- [WHAT THIS TASK INVOLVES]:
Report the count of lines below in which the string "sidebar" occurs; include nothing else.

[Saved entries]

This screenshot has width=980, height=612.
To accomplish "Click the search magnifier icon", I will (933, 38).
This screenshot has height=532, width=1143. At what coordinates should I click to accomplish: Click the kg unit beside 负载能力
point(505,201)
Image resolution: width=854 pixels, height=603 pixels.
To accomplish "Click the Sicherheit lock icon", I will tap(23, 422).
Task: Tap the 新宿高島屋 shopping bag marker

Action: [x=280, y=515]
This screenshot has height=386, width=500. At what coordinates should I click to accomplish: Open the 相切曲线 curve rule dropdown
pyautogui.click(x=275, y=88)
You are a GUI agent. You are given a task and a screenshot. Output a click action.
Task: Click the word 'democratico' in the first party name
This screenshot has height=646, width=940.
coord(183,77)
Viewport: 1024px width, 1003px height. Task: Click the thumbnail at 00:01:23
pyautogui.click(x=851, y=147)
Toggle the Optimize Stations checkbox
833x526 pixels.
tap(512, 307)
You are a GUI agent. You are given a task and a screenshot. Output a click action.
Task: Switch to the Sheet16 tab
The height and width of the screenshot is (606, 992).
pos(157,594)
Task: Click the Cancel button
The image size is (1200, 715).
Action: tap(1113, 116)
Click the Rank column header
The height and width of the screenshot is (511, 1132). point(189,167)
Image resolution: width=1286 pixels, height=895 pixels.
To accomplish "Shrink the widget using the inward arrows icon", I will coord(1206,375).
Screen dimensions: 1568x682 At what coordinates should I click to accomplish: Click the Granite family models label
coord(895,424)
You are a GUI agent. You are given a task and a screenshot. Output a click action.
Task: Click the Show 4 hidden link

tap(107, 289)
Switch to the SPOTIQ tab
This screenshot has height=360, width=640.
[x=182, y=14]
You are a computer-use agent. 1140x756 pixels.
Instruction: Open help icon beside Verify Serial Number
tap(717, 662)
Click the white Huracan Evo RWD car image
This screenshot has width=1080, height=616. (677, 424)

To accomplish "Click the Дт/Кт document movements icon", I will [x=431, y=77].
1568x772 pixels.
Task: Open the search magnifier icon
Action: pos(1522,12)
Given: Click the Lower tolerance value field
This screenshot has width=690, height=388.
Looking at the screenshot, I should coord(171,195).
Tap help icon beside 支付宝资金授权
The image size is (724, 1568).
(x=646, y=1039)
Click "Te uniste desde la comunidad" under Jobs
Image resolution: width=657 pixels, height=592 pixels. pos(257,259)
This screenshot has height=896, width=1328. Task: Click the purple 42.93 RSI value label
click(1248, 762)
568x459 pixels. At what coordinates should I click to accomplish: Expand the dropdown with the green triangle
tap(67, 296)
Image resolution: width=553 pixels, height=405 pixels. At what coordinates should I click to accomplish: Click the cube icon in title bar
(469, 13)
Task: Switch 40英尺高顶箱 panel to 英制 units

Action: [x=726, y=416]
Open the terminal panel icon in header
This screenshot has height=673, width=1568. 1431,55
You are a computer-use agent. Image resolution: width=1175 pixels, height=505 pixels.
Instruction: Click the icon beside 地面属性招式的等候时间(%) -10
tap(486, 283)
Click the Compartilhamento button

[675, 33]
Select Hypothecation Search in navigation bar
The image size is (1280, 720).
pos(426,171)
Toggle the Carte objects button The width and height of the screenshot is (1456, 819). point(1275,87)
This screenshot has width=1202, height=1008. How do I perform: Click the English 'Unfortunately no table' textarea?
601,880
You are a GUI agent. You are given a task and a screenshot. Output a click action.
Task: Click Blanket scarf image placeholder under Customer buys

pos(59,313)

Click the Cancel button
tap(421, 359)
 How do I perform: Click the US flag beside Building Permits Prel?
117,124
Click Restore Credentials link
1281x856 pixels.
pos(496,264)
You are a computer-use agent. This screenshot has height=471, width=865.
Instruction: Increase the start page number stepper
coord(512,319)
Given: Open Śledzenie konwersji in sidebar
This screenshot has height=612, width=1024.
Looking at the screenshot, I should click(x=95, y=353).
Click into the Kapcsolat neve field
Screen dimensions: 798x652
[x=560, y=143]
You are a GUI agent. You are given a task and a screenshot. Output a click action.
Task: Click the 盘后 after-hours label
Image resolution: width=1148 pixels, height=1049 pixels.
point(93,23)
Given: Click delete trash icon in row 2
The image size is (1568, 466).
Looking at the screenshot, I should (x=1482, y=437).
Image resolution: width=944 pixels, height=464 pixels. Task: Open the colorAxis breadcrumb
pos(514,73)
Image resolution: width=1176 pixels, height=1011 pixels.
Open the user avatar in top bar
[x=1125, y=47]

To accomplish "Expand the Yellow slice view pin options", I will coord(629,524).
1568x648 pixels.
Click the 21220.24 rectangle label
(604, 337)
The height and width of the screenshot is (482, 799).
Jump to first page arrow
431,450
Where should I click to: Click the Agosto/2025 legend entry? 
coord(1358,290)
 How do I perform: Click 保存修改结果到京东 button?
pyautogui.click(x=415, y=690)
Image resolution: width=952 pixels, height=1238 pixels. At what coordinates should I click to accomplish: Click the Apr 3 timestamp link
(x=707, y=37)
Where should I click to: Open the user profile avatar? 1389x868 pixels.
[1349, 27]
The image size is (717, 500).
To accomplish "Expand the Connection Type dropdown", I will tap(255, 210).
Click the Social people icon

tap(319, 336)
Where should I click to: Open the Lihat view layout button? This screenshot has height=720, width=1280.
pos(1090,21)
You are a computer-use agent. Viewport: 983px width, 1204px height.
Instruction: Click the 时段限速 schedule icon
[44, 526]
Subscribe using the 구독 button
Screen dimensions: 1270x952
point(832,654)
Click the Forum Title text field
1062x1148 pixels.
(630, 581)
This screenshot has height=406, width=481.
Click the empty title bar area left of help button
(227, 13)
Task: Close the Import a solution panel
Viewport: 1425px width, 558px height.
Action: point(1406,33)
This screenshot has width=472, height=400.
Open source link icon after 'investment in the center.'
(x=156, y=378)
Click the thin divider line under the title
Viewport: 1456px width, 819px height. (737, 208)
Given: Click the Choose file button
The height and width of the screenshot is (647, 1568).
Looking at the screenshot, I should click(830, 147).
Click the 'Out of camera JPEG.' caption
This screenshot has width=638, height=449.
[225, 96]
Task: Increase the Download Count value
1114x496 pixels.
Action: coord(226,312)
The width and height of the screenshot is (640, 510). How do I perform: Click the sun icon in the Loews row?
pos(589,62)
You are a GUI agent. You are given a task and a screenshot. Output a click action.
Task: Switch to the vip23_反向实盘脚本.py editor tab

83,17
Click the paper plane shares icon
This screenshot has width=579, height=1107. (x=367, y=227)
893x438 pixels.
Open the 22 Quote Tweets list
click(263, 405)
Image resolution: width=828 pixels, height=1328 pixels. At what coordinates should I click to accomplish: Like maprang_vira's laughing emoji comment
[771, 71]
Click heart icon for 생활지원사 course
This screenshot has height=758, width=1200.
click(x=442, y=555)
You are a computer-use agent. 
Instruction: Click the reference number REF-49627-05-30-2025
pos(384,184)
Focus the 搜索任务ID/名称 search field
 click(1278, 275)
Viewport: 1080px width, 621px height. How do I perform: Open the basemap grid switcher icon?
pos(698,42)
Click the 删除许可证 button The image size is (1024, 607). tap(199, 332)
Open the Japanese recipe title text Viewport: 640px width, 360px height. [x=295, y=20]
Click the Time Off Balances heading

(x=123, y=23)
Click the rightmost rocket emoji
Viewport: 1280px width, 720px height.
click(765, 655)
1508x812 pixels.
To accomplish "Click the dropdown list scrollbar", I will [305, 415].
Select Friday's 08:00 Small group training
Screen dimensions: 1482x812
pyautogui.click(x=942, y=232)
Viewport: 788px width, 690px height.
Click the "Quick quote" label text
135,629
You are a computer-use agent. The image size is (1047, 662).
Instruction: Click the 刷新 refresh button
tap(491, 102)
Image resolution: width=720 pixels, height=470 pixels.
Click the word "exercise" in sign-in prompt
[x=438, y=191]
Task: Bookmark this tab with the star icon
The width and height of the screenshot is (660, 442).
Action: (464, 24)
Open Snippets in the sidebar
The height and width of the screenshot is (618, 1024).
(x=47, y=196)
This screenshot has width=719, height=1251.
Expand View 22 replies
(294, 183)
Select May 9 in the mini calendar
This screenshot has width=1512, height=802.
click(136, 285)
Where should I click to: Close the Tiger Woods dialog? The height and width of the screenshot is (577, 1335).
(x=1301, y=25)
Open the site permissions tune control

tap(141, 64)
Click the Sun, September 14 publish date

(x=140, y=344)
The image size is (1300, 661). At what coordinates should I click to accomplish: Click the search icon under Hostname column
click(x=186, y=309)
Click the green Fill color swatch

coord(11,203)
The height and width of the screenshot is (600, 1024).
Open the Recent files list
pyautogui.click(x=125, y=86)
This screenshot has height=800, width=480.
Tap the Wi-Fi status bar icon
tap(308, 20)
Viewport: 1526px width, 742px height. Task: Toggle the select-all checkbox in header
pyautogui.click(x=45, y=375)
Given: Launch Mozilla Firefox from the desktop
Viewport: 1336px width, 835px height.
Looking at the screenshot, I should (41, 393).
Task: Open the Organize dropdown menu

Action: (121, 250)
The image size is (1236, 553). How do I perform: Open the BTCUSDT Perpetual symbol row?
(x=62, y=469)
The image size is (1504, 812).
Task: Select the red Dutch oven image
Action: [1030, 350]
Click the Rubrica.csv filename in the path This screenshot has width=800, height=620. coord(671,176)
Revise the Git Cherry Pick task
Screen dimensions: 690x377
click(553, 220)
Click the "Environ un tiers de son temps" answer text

- [SOLUTION]:
2